11月14日夜、JMITUはオンライン学習会「ジョブ型人事とどうたたかうか」を開催しました政。府が内閣府に設置した「新しい資本主義実現会議」は「構造的賃上げ」などをかかげる一方で、ジョブ型人事の導入を含む「三位一体の労働市場改革の指針」を発表し、働き方の改悪を進めています。学習会では、JMITUの三木委員長が、ジョブ型人事制度の問題点を解説しました。その内容を学習会で使用した資料から抜粋し紹介します。
成果主義は「賃金と生活を切り離す」賃金制度
(1)「ジョブ型人事」とは、本来、「ジョブ(職務)」に応じて賃金や処遇を決定するという意味ですが、実態は賃金・雇用破壊の成果主義的な賃金・人事制度そのものです。(2)「成果主義」賃金の本質は「賃金と生活を切り離す」ということです。具体的には、次のような問題点があります。
「賃金は成果・業績で決めるもの」と言って物価高騰でも賃上げしない
成果主義とは「会社の評価によって個々の労働者の賃金を決める」仕組みです。したがって、労働者全員を賃上げするという意味での定期昇給、物価上昇に応じて賃金を底上げするという意味でのベースアップという考え方は否定されます。日本IBMでは「異常な物価高騰だから労働者全員に一律のベースアップを」という組合の要求に対して会社は「IBMの賃金はあくまで一人ひとりの成果によって決める仕組みだから物価が上がったからといって一律には賃上げしない」と応えています。
会社の評価は恣意的で基準もあいまい
成果主義では上司が個々の労働者を評価し賃金を決めるわけですが、その評価の基準があいまいで不公正なところがほとんどです。会社の都合によって評価の基準が変わったり、上司から見えやすい成果には高い評価がついたりする一方、目に見えない努力や成果は無視されるなど、多くのところで評価をめぐる不満が吹き出しています。

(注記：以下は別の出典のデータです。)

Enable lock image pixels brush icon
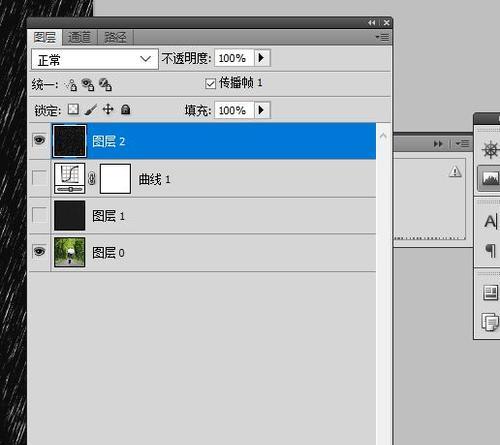 pyautogui.click(x=91, y=109)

年齢給や勤続給など年功によって賃金があがる仕組みや住宅手当・家族手当などがなくなる
成果主義賃金では年齢給や勤続給など年齢や経験に応じて賃金があがる仕組みがなくなります。「定期昇給」と言っても、年に一回賃金を見直すだけです(日本IBMでは賃金規定から「昇給」という言葉が「給与調整」に書き換えられました)。実際には会社から高い評価を受けない限り賃上げはなくなり、低評価の場合は賃下げもあります。また、家族手当や住宅手当など成果・業績と関係なく支払われる属人的な手当も廃止しているところが少なくありません。
成果主義は雇用問題でもある
(1)成果主義の問題点は賃金だけにとどまりません。成果主義が導入されているところでは、低評価を受けた労働者に対する退職強要も頻繁におきるなど雇用の問題ともなります。日本IBMでは、「会社の新陳代謝を促す」といって、「毎年、会社の評価で下位10%の労働者を退職させる」という「ボトム10」という人事政策を公然とうたっています。そうした退職強要を制度化した「PIP(業務改善プログラム)」も外資系などを中心にひろがっています。PIPとは、低評価の労働者に対して、「学び直し(リ・スキリング)」を強要し、それでも成果がでなかったといって退職に追い込む手法です。
成果主義では企業の将来展望は生まれない
(1)成果主義が導入されると、経営者は自らの経営責任を棚にあげて労働者に責任転嫁するようになります。業績が少し悪くなると労働者に責任を転嫁する安易な発想となり、みずからはどうやって会社をよくするか考えないようになります。「麻薬」に侵されたように、賃下げと業績悪化の悪循環が繰り返されるようになります。賃金制度も改悪が繰り返されるようになります。(2)成果主義が導入されたところでは、会社や上司が労働者の生殺与奪の力をもつようになり労働者支配が強まります。労働者は会社全体の利益よりも自分がどう評価されるかを優先するようになり、業務上の問題点やミスを隠すようになります。その結果、重大な不具合や不良が可視化されないとか、ハラスメントが横行するなど、ブラック企業化してしまいます。(3)成果主義が導入されたところでは、助け合って仕事をする気風が薄れます。労働者は分断され、力をあわせて仕事をするというチームプレーの精神が希薄になります。技術・技能は承継されなくなり、みんなで知恵と力をあわせて仕事を工夫するということがなくなるため、「集団知」「経験知」も集積されなくなります。その結果、技術力、開発力も弱まります。電機をはじめ日本企業の国際競争力が弱まったのも、成果主義をはじめ労働者を使い捨てにする人事政策の結果といえます。